- What the exercise asks
A line-by-line copy of the material below is required.

* * * * *

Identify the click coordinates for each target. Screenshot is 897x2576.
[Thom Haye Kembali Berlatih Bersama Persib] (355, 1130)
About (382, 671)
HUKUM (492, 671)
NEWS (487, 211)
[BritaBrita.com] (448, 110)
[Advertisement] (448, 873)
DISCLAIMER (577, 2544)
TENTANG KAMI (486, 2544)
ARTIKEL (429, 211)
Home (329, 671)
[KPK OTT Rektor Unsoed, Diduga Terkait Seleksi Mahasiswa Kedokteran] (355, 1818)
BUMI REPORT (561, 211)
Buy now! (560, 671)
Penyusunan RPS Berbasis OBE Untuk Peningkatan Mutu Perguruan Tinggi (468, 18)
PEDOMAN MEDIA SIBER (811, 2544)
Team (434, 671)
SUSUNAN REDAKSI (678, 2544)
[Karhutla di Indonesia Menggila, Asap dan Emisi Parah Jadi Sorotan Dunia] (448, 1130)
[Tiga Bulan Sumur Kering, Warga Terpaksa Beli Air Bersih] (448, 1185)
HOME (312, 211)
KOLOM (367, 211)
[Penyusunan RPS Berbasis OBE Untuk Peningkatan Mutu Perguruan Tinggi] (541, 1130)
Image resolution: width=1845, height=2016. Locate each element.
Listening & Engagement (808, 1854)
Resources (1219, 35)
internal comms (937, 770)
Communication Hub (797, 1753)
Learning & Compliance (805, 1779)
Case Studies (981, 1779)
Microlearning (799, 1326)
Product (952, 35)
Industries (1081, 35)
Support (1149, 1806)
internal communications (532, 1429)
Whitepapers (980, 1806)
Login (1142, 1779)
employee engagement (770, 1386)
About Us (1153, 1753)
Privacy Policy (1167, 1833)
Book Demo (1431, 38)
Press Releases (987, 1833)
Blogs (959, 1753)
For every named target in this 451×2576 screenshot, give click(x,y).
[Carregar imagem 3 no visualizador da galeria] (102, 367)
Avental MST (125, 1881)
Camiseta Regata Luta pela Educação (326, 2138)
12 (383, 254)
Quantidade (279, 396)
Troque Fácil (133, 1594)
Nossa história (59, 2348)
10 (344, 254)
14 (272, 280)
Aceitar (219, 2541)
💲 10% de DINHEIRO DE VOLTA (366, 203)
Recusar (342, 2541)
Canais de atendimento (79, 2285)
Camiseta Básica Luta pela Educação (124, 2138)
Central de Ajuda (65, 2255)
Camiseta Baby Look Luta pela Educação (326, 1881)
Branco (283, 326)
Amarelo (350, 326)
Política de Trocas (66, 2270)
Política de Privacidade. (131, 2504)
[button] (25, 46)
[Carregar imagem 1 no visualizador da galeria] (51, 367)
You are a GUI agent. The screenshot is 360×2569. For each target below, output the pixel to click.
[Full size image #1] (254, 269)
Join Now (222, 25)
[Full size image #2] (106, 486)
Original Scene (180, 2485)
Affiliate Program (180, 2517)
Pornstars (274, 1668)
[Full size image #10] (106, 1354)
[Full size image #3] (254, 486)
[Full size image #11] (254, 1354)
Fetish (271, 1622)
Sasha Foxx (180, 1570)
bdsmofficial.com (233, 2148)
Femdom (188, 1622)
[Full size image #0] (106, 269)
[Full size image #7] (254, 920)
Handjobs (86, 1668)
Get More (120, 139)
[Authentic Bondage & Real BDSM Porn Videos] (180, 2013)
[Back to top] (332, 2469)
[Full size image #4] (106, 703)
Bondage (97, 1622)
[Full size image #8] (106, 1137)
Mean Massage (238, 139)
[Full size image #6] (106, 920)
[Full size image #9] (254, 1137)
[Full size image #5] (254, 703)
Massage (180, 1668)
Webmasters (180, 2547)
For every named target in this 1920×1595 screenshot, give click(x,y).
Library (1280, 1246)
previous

* * * * *

- Output for this task
Identify the click coordinates for each target. Screenshot is 897x2576.
[Thom Haye Kembali Berlatih Bersama Persib] (355, 1130)
About (382, 671)
HUKUM (492, 671)
NEWS (487, 211)
[BritaBrita.com] (448, 110)
[Advertisement] (448, 873)
DISCLAIMER (577, 2544)
TENTANG KAMI (486, 2544)
ARTIKEL (429, 211)
Home (329, 671)
[KPK OTT Rektor Unsoed, Diduga Terkait Seleksi Mahasiswa Kedokteran] (355, 1818)
BUMI REPORT (561, 211)
Buy now! (560, 671)
Penyusunan RPS Berbasis OBE Untuk Peningkatan Mutu Perguruan Tinggi (468, 18)
PEDOMAN MEDIA SIBER (811, 2544)
Team (434, 671)
SUSUNAN REDAKSI (678, 2544)
[Karhutla di Indonesia Menggila, Asap dan Emisi Parah Jadi Sorotan Dunia] (448, 1130)
[Tiga Bulan Sumur Kering, Warga Terpaksa Beli Air Bersih] (448, 1185)
HOME (312, 211)
KOLOM (367, 211)
[Penyusunan RPS Berbasis OBE Untuk Peningkatan Mutu Perguruan Tinggi] (541, 1130)
Image resolution: width=1845, height=2016. Locate each element.
Listening & Engagement (808, 1854)
Resources (1219, 35)
internal comms (937, 770)
Communication Hub (797, 1753)
Learning & Compliance (805, 1779)
Case Studies (981, 1779)
Microlearning (799, 1326)
Product (952, 35)
Industries (1081, 35)
Support (1149, 1806)
internal communications (532, 1429)
Whitepapers (980, 1806)
Login (1142, 1779)
employee engagement (770, 1386)
About Us (1153, 1753)
Privacy Policy (1167, 1833)
Book Demo (1431, 38)
Press Releases (987, 1833)
Blogs (959, 1753)
For every named target in this 451×2576 screenshot, give click(x,y).
[Carregar imagem 3 no visualizador da galeria] (102, 367)
Avental MST (125, 1881)
Camiseta Regata Luta pela Educação (326, 2138)
12 (383, 254)
Quantidade (279, 396)
Troque Fácil (133, 1594)
Nossa história (59, 2348)
10 (344, 254)
14 (272, 280)
Aceitar (219, 2541)
💲 10% de DINHEIRO DE VOLTA (366, 203)
Recusar (342, 2541)
Canais de atendimento (79, 2285)
Camiseta Básica Luta pela Educação (124, 2138)
Central de Ajuda (65, 2255)
Camiseta Baby Look Luta pela Educação (326, 1881)
Branco (283, 326)
Amarelo (350, 326)
Política de Trocas (66, 2270)
Política de Privacidade. (131, 2504)
[button] (25, 46)
[Carregar imagem 1 no visualizador da galeria] (51, 367)
You are a GUI agent. The screenshot is 360×2569. For each target below, output the pixel to click.
[Full size image #1] (254, 269)
Join Now (222, 25)
[Full size image #2] (106, 486)
Original Scene (180, 2485)
Affiliate Program (180, 2517)
Pornstars (274, 1668)
[Full size image #10] (106, 1354)
[Full size image #3] (254, 486)
[Full size image #11] (254, 1354)
Fetish (271, 1622)
Sasha Foxx (180, 1570)
bdsmofficial.com (233, 2148)
Femdom (188, 1622)
[Full size image #0] (106, 269)
[Full size image #7] (254, 920)
Handjobs (86, 1668)
Get More (120, 139)
[Authentic Bondage & Real BDSM Porn Videos] (180, 2013)
[Back to top] (332, 2469)
[Full size image #4] (106, 703)
Bondage (97, 1622)
[Full size image #8] (106, 1137)
Mean Massage (238, 139)
[Full size image #6] (106, 920)
[Full size image #9] (254, 1137)
[Full size image #5] (254, 703)
Massage (180, 1668)
Webmasters (180, 2547)
For every named target in this 1920×1595 screenshot, give click(x,y).
Library (1280, 1246)
previous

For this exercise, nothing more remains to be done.